Saat menghadapi Uruguay, Sabtu (12/6/2010) dinihari WIB, Malouda tak diberikan kesempatan mengawali pertandingan. Dia baru dimainkan pada menit 75.
Hal ini membuat media berspekulasi bahwa si pemain sayap kena getahnya setelah sehari sebelumnya terlibat perdebatan panas dengan Domenech dalam sesi latihan.
SCROLL TO CONTINUE WITH CONTENT
"Saya selalu menerima apa keputusan pelatih. Saya memang mengharapkan memulai pertandingan dan kaget, tapi itu bukan sebuah drama," kilah Malouda di Reuters.
"Sehari sebelum laga, saya melakukan dua pelanggaran (dalam latihan) dan dia (Domenech) sedikit menaikkan nada suaranya, itu saja kok," terang si pemain Chelsea.
Sebelum ini Malouda juga sempat cukup lama tak membela Prancis menyusul kritikan yang dia terima usai penampilan buruk 'Tim Ayam Jago' di Piala Eropa 2008.
Malouda kemudian mengaku kecewa karena merasa tak dibela Domenech dalam menghadapi terpaan kritik dari media. Mulai dari situlah muncul spekulasi kalau Malouda mulai "tersingkir" dari skuad utama.

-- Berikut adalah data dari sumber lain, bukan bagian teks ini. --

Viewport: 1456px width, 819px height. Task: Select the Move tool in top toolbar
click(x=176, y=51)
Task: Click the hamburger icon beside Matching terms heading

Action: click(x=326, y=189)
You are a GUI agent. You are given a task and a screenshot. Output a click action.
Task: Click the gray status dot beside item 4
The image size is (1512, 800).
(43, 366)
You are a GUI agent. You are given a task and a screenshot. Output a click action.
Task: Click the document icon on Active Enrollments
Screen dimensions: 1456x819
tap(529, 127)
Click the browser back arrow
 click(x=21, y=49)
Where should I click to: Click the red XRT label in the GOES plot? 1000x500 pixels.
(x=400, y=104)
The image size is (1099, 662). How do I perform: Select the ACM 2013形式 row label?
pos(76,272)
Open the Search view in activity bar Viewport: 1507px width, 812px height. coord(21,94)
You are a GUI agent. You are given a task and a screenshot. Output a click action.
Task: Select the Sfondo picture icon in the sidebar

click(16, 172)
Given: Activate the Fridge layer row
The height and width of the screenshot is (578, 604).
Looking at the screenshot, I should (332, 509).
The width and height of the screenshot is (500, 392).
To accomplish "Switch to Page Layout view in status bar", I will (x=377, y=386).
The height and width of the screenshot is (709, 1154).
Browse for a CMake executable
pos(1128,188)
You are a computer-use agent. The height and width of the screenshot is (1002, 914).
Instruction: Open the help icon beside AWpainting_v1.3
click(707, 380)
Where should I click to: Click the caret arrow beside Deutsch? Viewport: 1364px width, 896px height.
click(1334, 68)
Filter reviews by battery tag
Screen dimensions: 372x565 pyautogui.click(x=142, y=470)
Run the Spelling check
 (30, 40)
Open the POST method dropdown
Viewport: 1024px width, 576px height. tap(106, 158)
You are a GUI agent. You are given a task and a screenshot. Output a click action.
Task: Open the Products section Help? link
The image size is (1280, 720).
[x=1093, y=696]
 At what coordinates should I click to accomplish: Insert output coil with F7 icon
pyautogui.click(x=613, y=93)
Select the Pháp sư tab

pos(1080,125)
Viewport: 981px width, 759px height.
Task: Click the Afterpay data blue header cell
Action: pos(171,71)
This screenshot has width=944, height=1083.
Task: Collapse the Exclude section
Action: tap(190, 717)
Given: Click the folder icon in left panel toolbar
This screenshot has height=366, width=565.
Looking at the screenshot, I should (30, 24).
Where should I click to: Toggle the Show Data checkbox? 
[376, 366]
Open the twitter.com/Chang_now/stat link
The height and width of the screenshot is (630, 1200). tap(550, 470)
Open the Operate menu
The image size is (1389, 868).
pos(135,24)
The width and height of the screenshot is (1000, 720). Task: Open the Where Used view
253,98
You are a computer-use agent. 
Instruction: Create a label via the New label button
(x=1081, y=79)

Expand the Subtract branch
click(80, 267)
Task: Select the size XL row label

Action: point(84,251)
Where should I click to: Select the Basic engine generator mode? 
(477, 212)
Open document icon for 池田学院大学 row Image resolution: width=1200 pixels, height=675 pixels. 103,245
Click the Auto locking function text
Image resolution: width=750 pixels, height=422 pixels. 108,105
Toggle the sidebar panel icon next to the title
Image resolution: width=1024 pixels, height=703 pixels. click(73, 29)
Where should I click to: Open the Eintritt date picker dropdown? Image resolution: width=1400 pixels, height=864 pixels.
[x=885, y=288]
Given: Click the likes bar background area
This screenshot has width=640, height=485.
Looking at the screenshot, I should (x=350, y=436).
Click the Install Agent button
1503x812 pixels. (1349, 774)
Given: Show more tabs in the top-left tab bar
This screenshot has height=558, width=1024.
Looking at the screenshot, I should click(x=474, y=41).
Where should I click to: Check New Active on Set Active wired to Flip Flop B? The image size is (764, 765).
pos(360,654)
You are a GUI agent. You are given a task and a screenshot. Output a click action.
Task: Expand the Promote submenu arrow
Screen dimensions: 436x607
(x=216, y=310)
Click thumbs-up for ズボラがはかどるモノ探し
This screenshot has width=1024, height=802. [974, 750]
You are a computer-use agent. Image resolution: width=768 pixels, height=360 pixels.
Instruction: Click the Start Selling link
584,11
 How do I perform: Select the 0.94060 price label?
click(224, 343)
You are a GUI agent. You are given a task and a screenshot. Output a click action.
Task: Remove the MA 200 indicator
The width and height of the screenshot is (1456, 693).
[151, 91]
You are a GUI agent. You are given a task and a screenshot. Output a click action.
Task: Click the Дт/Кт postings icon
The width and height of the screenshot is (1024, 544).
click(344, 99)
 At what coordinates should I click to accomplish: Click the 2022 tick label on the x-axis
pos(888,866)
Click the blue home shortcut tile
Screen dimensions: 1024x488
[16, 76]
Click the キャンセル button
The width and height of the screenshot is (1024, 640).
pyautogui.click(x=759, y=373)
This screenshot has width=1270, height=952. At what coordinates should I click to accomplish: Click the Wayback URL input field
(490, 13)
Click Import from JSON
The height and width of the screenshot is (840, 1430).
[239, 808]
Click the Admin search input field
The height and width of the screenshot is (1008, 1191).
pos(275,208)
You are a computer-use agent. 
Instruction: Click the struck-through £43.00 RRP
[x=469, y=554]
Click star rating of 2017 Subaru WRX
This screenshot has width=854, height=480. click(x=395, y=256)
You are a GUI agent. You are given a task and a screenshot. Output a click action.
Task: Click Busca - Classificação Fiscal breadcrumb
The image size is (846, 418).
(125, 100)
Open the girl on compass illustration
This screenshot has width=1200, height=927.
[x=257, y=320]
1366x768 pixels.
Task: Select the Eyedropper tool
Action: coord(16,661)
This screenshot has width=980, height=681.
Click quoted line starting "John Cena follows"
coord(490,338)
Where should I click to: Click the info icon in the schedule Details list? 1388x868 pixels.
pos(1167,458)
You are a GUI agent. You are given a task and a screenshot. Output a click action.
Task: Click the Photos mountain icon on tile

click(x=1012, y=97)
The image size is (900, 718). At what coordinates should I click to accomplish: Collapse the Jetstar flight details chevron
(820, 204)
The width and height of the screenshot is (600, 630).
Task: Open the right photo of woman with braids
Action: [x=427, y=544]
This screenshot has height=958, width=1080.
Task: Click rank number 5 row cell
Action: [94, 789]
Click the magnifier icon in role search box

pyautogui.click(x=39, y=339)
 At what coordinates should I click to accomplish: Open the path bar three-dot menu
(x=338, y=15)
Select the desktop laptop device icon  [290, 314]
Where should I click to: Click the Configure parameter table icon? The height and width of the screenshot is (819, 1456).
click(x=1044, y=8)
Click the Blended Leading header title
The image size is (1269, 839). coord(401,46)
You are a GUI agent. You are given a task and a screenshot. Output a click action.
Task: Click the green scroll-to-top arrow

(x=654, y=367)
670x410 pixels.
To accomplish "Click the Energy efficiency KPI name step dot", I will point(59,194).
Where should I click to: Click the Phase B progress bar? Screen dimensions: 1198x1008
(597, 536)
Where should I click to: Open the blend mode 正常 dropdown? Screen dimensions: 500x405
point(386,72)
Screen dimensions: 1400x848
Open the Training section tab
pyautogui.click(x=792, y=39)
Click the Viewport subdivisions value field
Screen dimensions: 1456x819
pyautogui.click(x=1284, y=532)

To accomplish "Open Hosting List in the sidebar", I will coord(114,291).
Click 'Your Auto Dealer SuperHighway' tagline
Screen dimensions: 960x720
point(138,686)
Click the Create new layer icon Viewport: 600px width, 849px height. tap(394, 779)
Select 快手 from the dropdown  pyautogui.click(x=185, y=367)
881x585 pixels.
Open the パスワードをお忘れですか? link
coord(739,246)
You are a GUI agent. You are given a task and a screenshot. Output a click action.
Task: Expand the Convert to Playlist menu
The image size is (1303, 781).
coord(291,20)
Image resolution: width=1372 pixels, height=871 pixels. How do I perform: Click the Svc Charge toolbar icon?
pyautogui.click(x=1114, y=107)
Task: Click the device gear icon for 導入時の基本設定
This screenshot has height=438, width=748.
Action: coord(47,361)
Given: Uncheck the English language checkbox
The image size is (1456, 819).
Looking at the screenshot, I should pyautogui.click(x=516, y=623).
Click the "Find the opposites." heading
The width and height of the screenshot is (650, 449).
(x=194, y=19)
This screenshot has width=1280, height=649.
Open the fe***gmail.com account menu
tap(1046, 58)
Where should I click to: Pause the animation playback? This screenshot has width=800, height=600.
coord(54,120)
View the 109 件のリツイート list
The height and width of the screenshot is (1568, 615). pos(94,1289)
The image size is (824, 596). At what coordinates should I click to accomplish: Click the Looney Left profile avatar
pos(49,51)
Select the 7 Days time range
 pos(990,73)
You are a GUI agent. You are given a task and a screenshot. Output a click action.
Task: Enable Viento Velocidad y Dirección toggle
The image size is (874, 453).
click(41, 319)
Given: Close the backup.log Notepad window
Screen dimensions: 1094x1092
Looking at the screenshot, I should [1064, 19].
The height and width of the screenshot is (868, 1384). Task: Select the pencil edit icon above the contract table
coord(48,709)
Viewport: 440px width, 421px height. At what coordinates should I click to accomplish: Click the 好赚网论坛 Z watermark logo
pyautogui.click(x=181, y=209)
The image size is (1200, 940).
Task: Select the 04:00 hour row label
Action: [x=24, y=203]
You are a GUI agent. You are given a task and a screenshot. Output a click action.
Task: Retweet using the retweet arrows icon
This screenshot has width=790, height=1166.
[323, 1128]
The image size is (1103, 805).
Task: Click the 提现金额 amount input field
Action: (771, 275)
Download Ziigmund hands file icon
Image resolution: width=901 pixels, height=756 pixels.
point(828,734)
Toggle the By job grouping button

"Usai 2008 saya menerima banyak kritik. Itu menyakitkan hati saya dan keluarga, tapi kami lantas berlibur dan mereka menghibur saya, mengatakan bahwa mereka ingin lihat saya berkostum Prancis lagi," tutur dia.
Maak dari itu, Malouda pun kini tak mau macam-macam lagi. Dia hanya ingin memberi yang terbaik untuk Prancis sebagaimana yang dia tampilkan untuk Chelsea.
"Saya akan menerima apa pun keputusan pelatih. Dia bosnya," tegas Malouda.